* _EXERCISE INSTRUCTIONS_:
Retype exactly the lines of the listing below from the one with "Tap Add to favourite under Actions" through the last, both included, and leave every picture out.

* _DATA SHOWN_:
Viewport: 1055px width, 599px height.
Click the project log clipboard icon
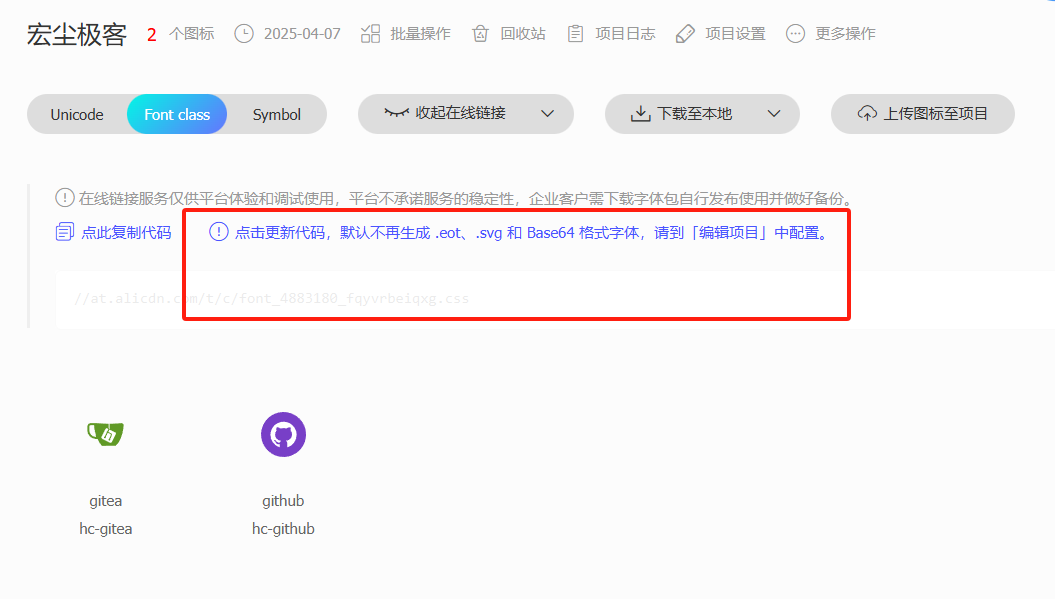coord(575,34)
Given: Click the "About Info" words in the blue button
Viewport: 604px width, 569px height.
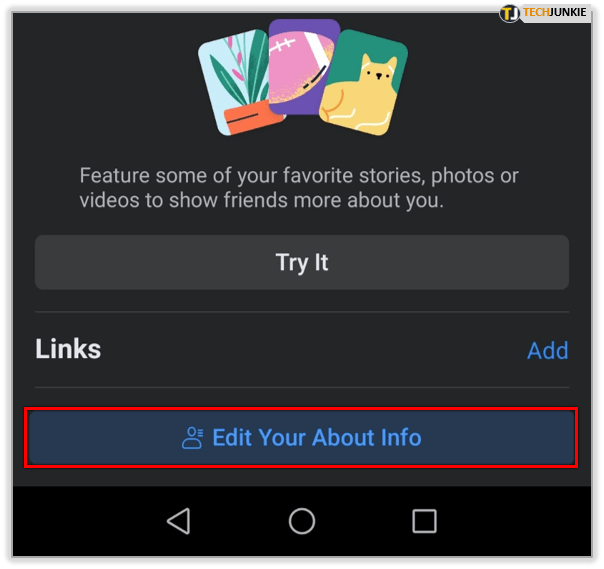Looking at the screenshot, I should click(x=367, y=438).
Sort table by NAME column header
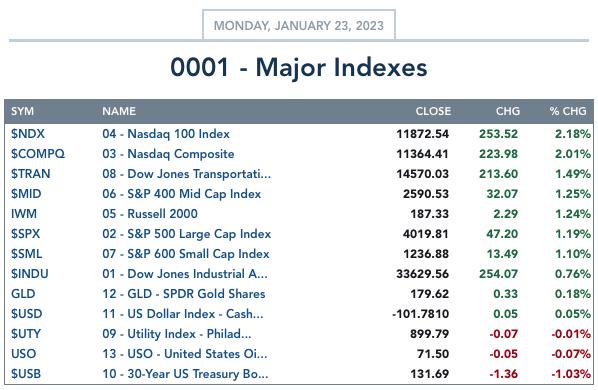Screen dimensions: 598x390 (119, 111)
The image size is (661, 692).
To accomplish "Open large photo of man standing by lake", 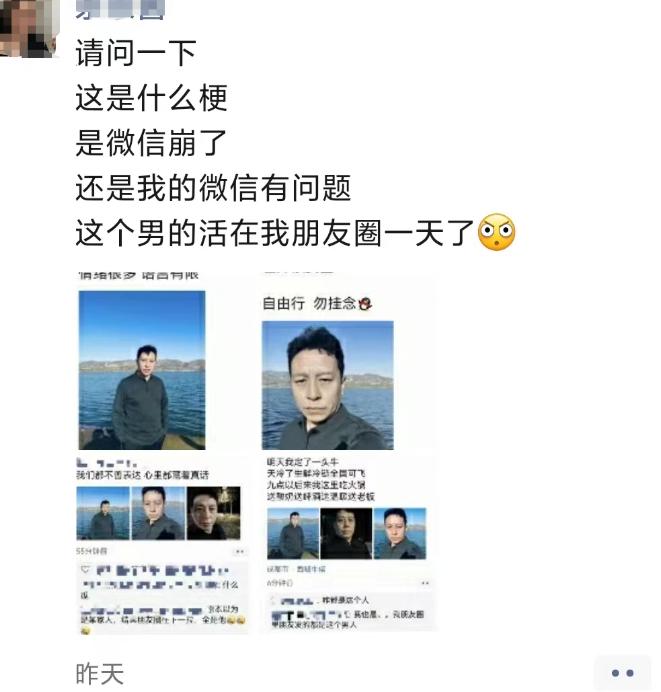I will pyautogui.click(x=142, y=370).
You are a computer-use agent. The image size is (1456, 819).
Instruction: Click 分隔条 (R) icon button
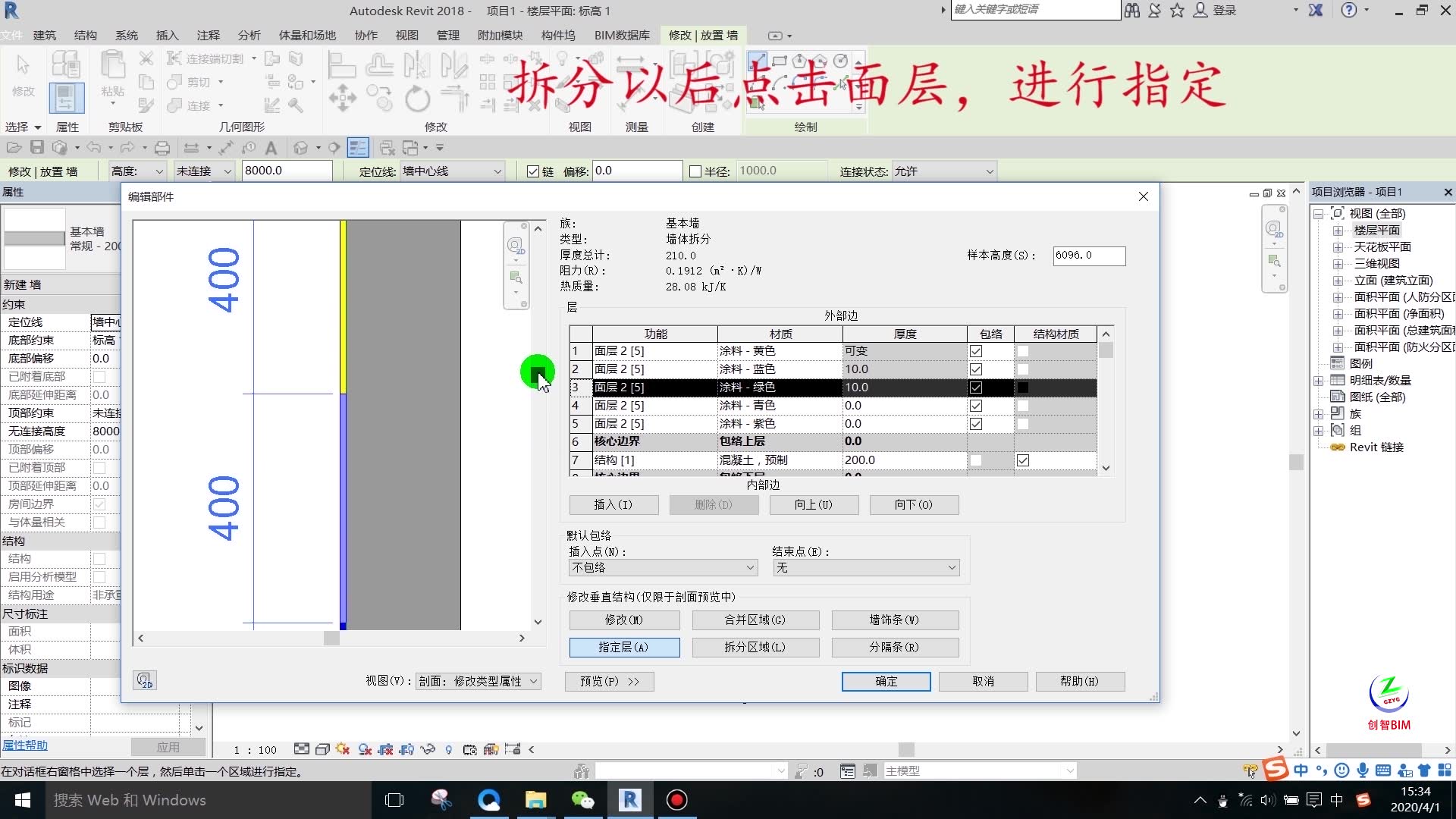point(893,647)
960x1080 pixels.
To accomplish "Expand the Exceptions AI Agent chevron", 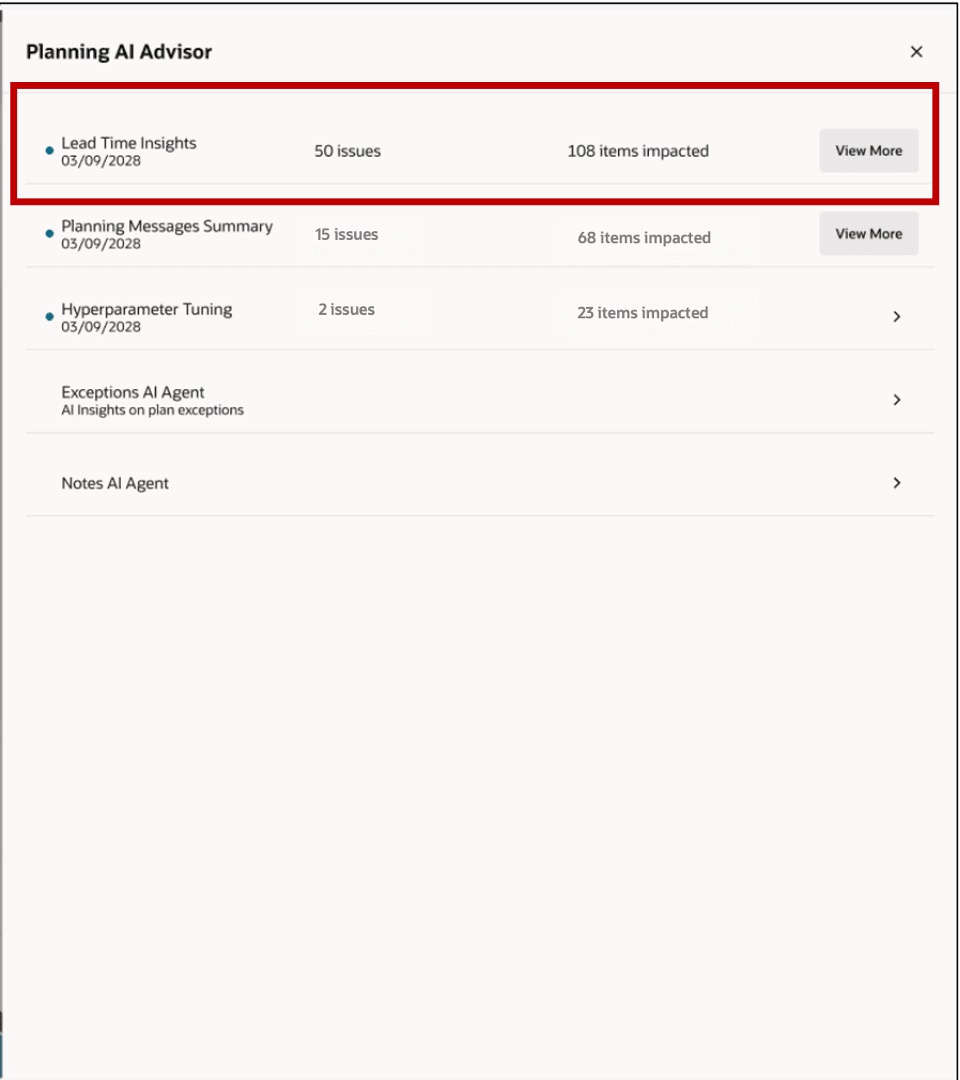I will [897, 399].
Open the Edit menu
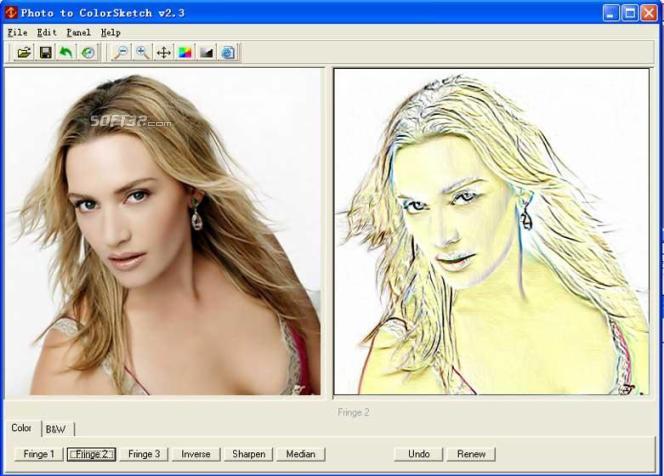664x476 pixels. pos(47,33)
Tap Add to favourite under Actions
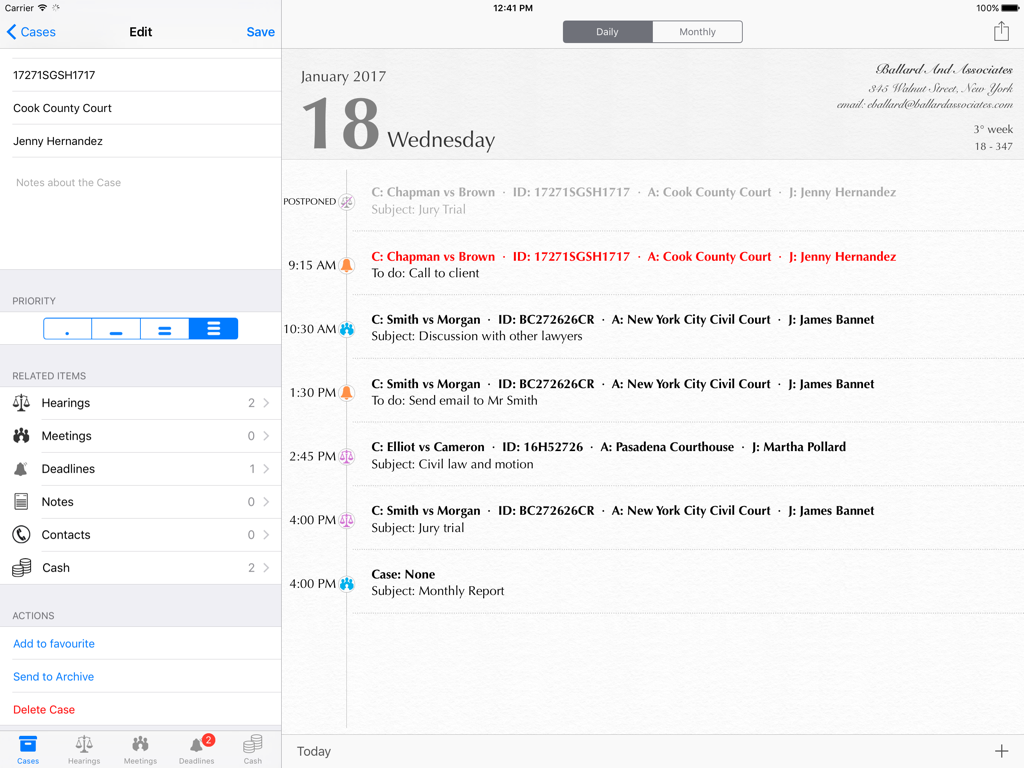The height and width of the screenshot is (768, 1024). click(x=53, y=643)
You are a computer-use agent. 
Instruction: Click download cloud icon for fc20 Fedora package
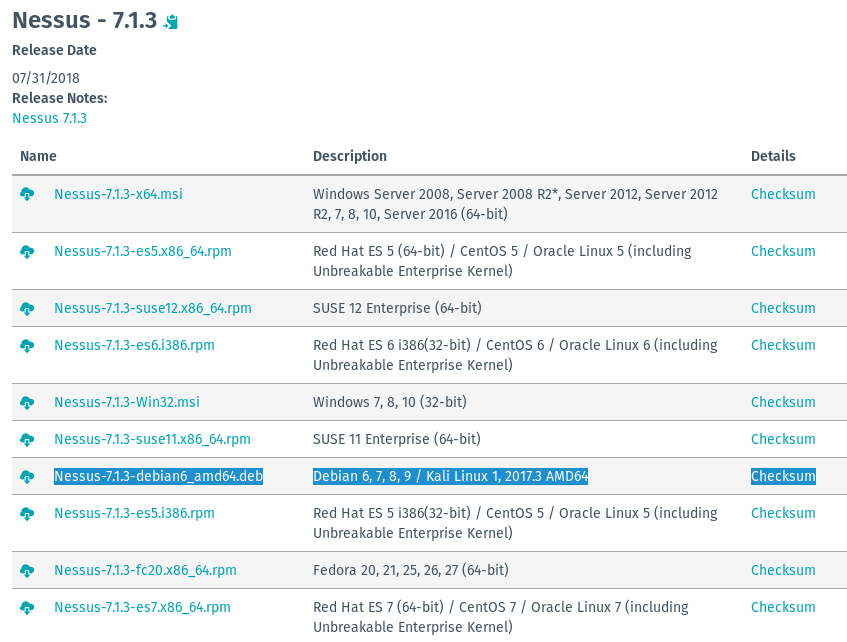coord(27,570)
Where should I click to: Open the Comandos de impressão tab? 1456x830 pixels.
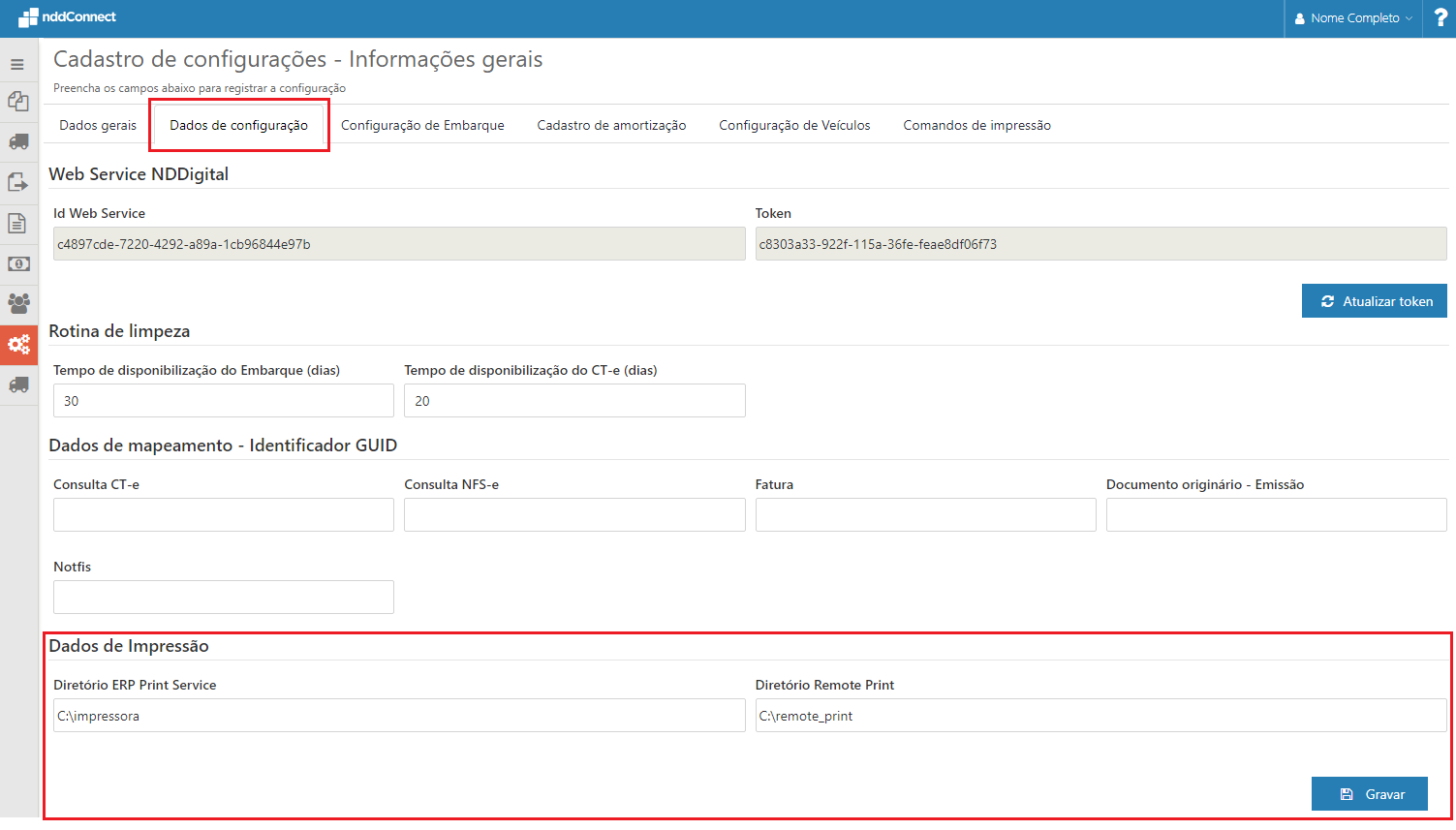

* _WRITTEN ANSWER_:
Tap Add to favourite under Actions
The height and width of the screenshot is (768, 1024). click(x=53, y=643)
You are a computer-use agent. 
Instruction: Click download cloud icon for fc20 Fedora package
coord(27,570)
Where should I click to: Open the Comandos de impressão tab? 1456x830 pixels.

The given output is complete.